INPUT:
______________________________

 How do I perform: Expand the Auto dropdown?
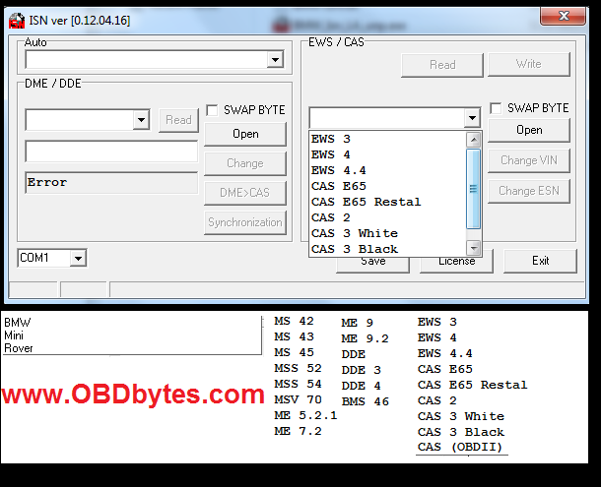click(x=275, y=61)
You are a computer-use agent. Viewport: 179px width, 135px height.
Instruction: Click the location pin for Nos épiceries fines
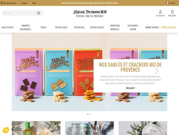tap(2, 3)
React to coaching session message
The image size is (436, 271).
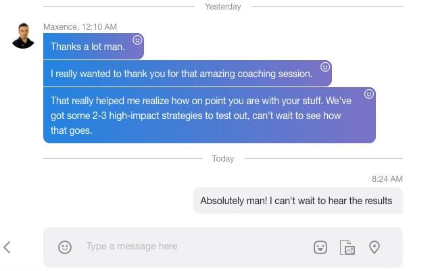click(325, 67)
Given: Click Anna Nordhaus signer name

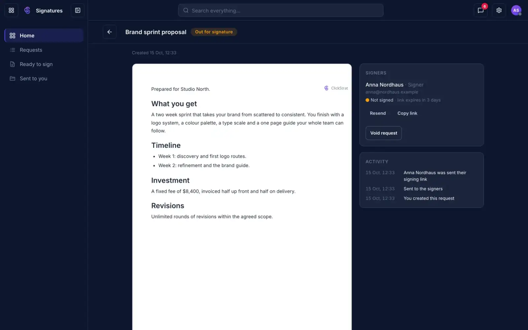Looking at the screenshot, I should [384, 85].
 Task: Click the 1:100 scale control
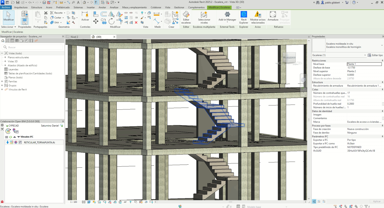click(x=73, y=202)
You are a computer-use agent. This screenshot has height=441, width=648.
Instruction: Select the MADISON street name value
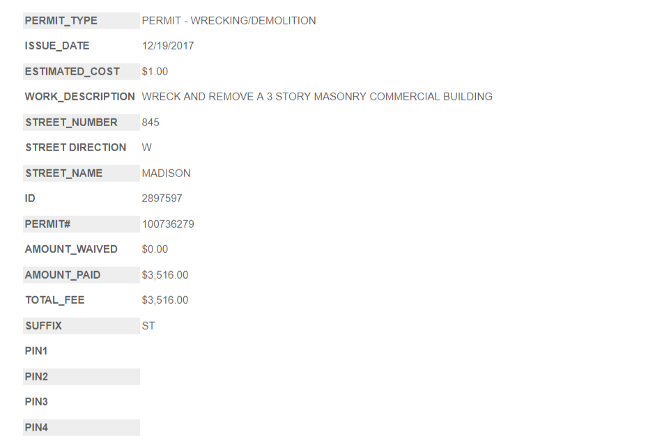tap(166, 173)
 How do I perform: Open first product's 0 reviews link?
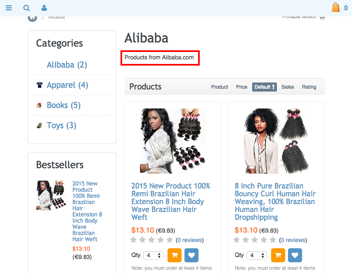[190, 240]
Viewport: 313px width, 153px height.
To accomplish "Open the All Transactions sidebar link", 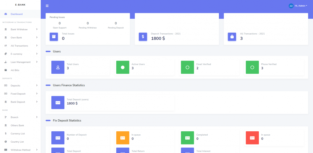I will pos(19,46).
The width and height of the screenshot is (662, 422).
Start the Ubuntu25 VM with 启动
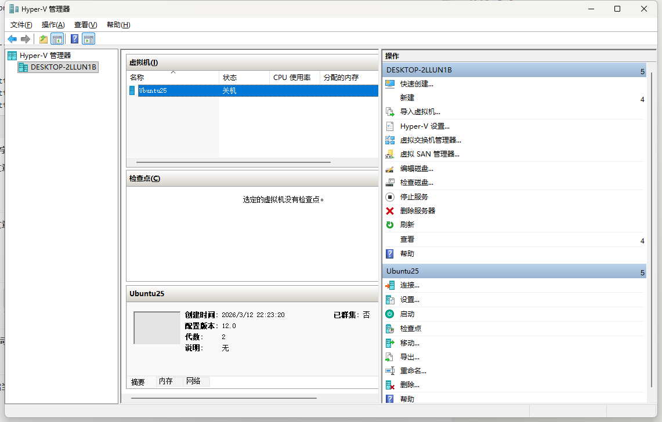pyautogui.click(x=407, y=314)
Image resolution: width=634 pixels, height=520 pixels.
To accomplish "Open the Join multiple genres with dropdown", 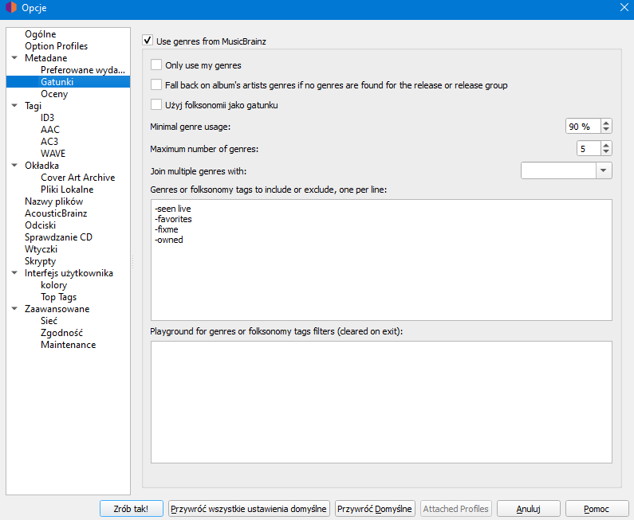I will point(604,170).
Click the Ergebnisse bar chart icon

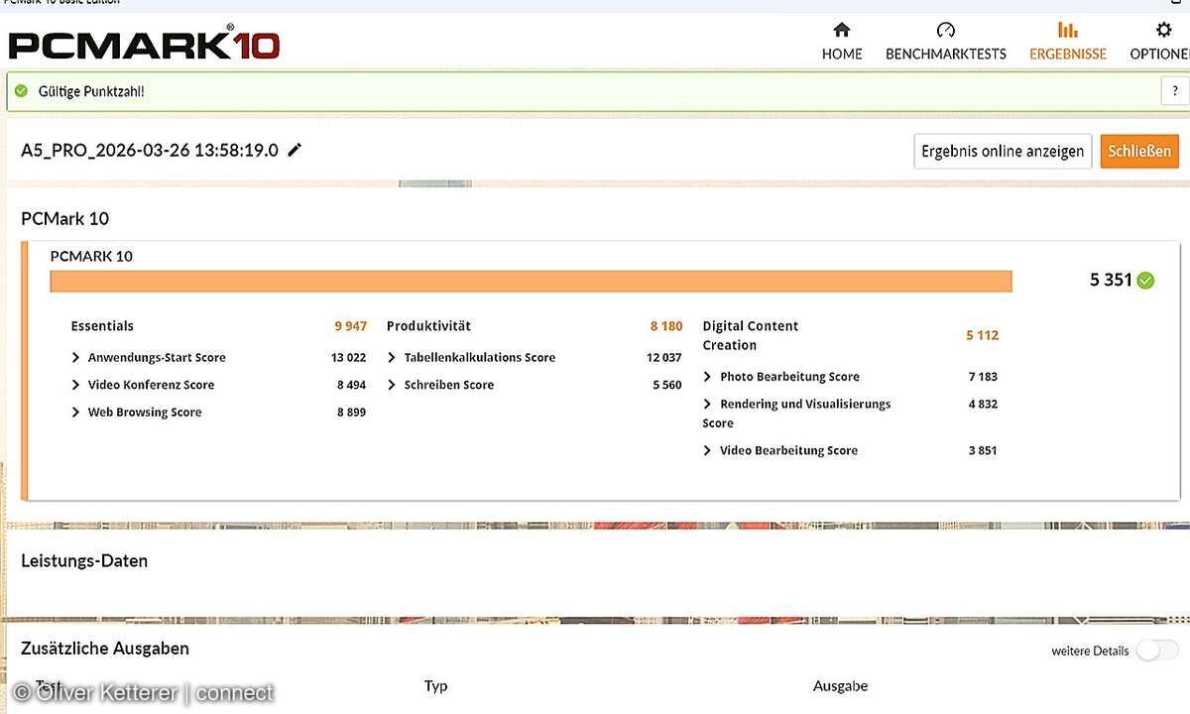1067,30
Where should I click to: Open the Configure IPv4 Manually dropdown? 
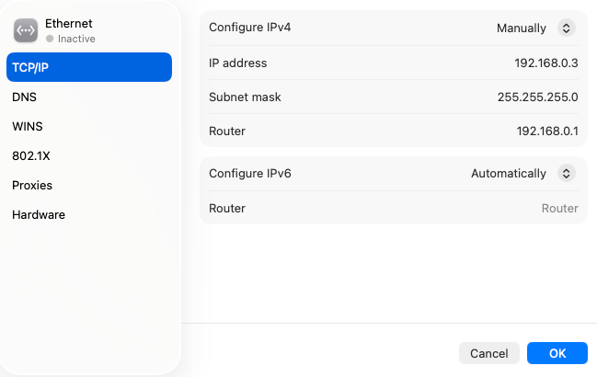click(x=535, y=29)
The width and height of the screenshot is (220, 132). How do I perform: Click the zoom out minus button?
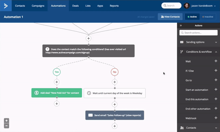pos(6,126)
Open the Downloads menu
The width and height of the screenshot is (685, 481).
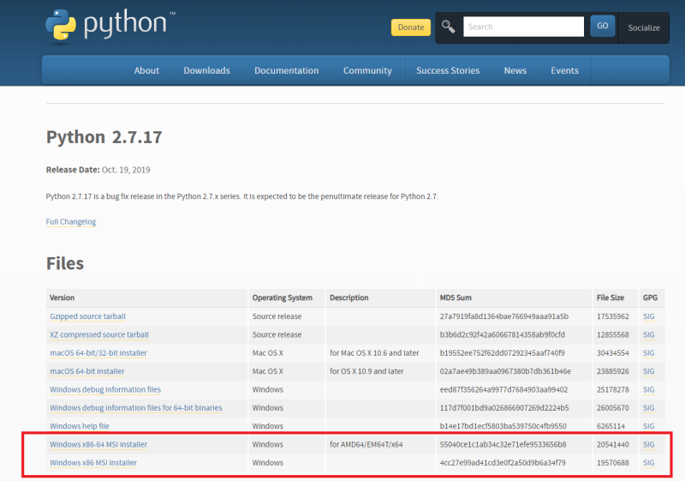(x=206, y=70)
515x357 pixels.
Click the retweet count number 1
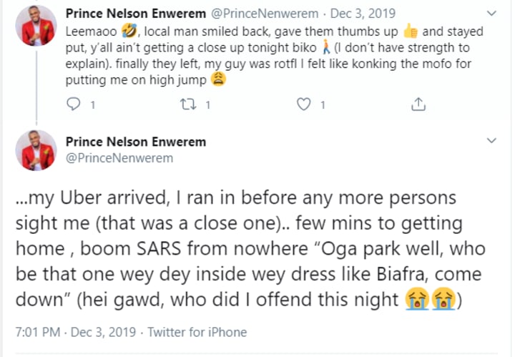[207, 106]
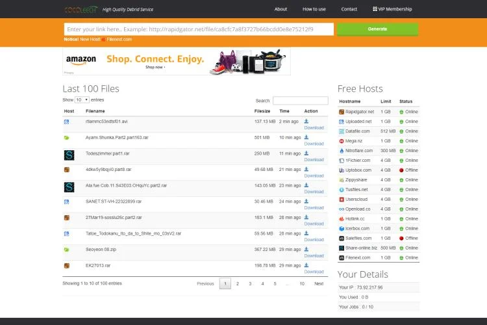
Task: Click the Datafile.com host icon
Action: (x=342, y=131)
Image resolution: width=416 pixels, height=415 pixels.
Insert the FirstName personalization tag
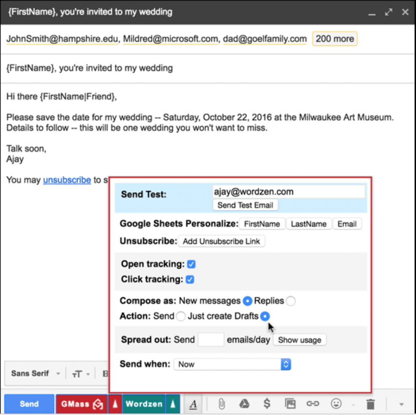coord(262,224)
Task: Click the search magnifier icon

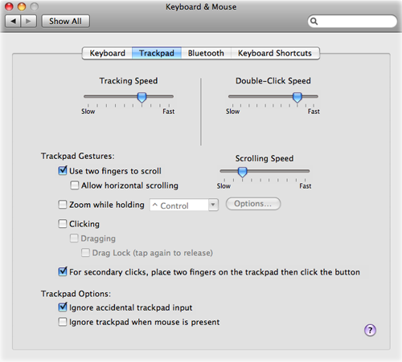Action: click(314, 21)
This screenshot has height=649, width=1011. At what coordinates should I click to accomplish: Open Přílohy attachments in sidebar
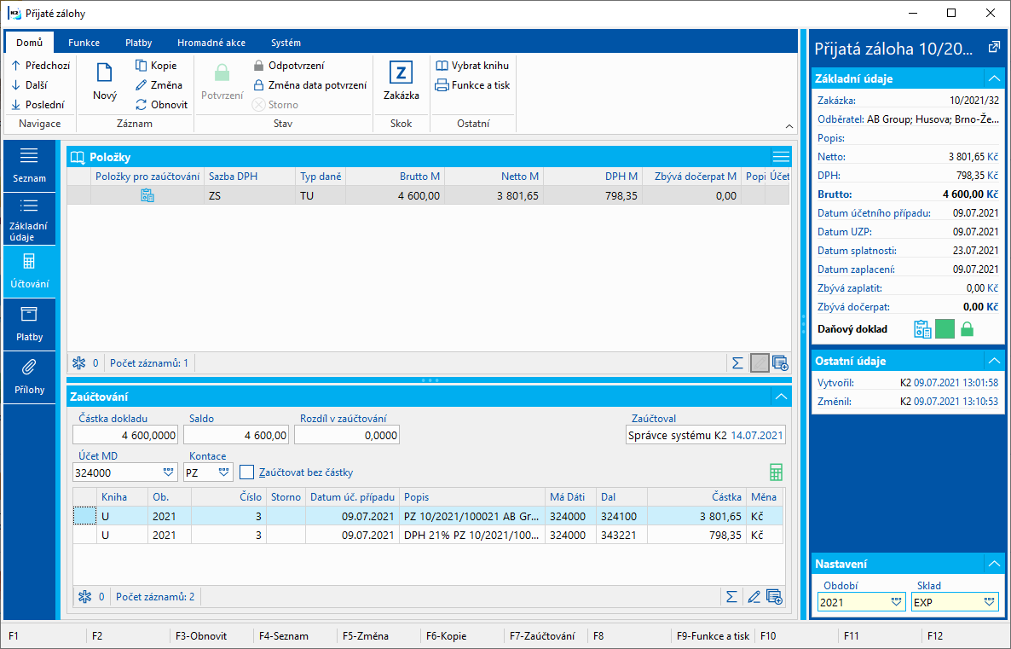coord(29,375)
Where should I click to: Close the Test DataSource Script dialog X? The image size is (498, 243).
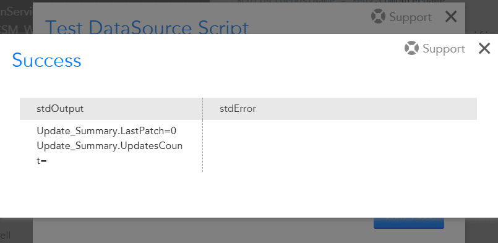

______________________________

AIM OF THE EXERCISE: Where a line of the data holds "agent", show that line.

YOUR SOLUTION:
You are a computer-use agent. Viewport: 179px width, 135px height.
You are a computer-use agent. This screenshot has height=441, width=648.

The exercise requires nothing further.